I told her I had no idea what she was talking about. She looked at me with a bit of irritation. “Oh, of course you don’t know yet—but the city of Seattle throws me a party every Friday night.”

At this point, I was thinking almost exclusively about the appropriate clinical diagnosis for the woman. My internal dialogue went something like this: “Schizophrenia? Possibly, but not enough disorganization. Narcissistic personality disorder? More than likely—who in the world says something like that?”

I chose instead to be playful with my incredulity and asked, “Now why would a whole city throw you a party?”

Delighted, she stood straight up with a strong and playful dignity and proclaimed, “Well, I used to be a heroin whore, but now I’m clean, I’m sober, and I’m beautiful. Every weekend the city throws me a party to celebrate my life. You should come; it’s the best dancing in the city.”

I googled clean and sober parties in Seattle, and sure enough they existed. I wrote the address of her party on a card and she thanked me, spun around, and danced out of the clinic…

After declining another dance party invitation, I retrieved Stacey’s chart to write a progress note from our session. When I opened her file, chills ran through my body. I had read her file before. This was the woman who was sold into prostitution by her mother on her ninth birthday and had remained in that life for over fifteen years.

Stacey’s life and presence remain completely astonishing to me because I’ve come to recognize that she understands more about the nature of trauma, addiction, and healing than I could ever hope to learn. She knows that her lifetime of trauma and decades of addiction were not grounds for condemnation or alienation; she knows that they were the very events that formed her beauty and invited her to dance in the delight of God…

The mission many churches faithfully commit to year after year is one of service to a broken and hurting world.
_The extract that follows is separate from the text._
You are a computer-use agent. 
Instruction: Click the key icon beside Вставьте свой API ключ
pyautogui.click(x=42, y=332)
The complexity of this mission is that it often sets us up to believe that brokenness and sin reside mostly out there in the world and not in us. The result is a patronizing engagement with the people we make the focus of our mission or outreach. We refuse to see ourselves as the sick ones, and we therefore live as if we need no physician. A litmus test for whether or not your ministry falls into this trap is to discern whether you understand yourself to be more troubled and in need of the gospel than those you serve…
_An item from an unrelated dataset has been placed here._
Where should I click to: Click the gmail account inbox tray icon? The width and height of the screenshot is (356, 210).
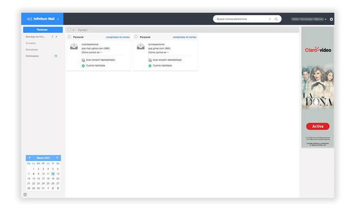(141, 46)
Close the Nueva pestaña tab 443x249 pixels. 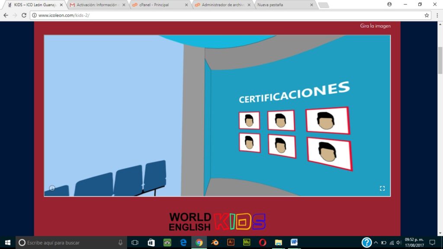pyautogui.click(x=311, y=5)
Christianity is fundamentally a faith in the trauma and resurrection of Jesus. The powers of evil believed their weapons of torture could defeat God, but paradoxically it is the trauma and death of Jesus that liberates the world. If we want to reveal the story of Jesus, we will be asked to confront the traumas that surround us…

But there are other seasons in which the trauma we confront is of our own doingthe recognition that our control has fractured the relationships with our spouse and children; the reality that we have hated ourselves for decades and it now contaminates everything, from our eating to our buying and the very theologies we embrace; of a gender that is responsible for so much of the degradation and violation of women…

The wonder and wisdom of the gospel is that God’s trauma addresses both these story lines. The atonement Jesus procures for us is the announcement that we are sinners who struggle with lust and anger but also the good news that this sin is {no longer} grounds for separation {because Jesus was our substitute in bearing God’s wrath for us, in our place} ; it is the very soil in which the work of redemption will grow forth.